- Records for locating displayed items
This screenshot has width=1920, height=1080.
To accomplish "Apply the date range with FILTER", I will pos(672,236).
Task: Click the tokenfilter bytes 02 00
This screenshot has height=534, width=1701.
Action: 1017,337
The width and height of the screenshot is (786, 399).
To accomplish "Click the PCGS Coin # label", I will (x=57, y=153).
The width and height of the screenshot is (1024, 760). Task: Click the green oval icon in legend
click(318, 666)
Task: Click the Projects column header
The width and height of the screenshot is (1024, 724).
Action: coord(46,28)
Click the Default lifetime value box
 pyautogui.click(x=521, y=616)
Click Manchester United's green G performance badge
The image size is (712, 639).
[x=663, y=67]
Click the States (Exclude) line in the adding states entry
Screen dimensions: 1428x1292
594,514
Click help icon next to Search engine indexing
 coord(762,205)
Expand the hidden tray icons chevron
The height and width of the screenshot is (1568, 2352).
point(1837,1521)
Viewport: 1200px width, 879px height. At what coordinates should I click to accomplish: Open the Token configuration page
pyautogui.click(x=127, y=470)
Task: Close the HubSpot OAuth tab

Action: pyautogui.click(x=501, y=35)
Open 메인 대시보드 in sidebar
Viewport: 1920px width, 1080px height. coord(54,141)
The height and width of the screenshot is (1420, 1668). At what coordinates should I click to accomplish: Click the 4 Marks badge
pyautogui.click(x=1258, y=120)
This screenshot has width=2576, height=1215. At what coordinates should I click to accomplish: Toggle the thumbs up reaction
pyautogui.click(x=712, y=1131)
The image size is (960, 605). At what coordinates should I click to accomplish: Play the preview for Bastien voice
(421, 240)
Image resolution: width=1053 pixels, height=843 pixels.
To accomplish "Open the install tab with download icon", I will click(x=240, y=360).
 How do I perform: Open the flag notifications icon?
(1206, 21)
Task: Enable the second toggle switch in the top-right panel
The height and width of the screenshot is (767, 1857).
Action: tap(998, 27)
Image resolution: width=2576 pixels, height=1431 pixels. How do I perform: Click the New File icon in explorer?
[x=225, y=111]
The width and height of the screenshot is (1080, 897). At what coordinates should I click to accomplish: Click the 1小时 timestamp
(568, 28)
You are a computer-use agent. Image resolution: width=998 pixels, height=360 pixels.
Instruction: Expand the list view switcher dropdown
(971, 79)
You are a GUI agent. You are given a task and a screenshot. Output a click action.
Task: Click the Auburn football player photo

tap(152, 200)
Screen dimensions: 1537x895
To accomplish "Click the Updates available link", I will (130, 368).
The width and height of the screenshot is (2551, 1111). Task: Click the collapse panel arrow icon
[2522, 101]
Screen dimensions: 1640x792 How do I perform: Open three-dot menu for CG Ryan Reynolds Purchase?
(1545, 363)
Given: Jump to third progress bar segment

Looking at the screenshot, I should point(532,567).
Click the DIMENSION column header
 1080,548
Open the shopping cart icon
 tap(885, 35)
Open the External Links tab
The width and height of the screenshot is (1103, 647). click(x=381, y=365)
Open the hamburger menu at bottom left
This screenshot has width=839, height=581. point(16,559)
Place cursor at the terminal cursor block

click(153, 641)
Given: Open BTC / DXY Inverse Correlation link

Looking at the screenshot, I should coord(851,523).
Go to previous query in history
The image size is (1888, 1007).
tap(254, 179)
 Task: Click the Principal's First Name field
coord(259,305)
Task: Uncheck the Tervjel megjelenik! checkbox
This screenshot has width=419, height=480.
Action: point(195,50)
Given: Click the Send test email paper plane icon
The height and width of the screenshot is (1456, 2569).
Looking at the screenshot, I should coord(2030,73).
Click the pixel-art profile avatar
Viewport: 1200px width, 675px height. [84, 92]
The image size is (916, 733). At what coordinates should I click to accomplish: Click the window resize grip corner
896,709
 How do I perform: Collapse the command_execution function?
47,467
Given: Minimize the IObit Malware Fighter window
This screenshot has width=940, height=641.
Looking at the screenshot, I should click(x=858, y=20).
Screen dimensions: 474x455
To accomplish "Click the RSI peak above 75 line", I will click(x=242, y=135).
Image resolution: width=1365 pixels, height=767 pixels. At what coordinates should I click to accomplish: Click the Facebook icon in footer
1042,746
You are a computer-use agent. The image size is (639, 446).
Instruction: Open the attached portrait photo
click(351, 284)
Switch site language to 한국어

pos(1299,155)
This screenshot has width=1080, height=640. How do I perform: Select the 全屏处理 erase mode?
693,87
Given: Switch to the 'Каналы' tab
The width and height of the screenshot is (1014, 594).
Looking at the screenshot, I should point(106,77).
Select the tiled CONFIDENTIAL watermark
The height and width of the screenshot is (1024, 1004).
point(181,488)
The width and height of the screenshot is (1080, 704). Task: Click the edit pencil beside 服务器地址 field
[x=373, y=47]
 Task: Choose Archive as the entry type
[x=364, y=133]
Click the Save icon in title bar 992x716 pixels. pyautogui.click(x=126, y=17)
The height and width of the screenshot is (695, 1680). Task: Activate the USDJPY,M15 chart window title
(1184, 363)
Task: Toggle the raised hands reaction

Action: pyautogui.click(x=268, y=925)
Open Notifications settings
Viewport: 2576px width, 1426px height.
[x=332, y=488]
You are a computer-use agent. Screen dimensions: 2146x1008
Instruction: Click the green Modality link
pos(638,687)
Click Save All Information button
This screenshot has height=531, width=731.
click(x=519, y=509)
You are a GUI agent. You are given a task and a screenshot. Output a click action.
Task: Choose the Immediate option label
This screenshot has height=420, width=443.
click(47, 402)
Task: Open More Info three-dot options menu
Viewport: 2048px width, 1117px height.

- Written task
List each line of the records above that contains the string "label", treating case as significant.

- Response to the exercise
To accomplish "Click the PCGS Coin # label", I will (x=57, y=153).
Task: Choose the Immediate option label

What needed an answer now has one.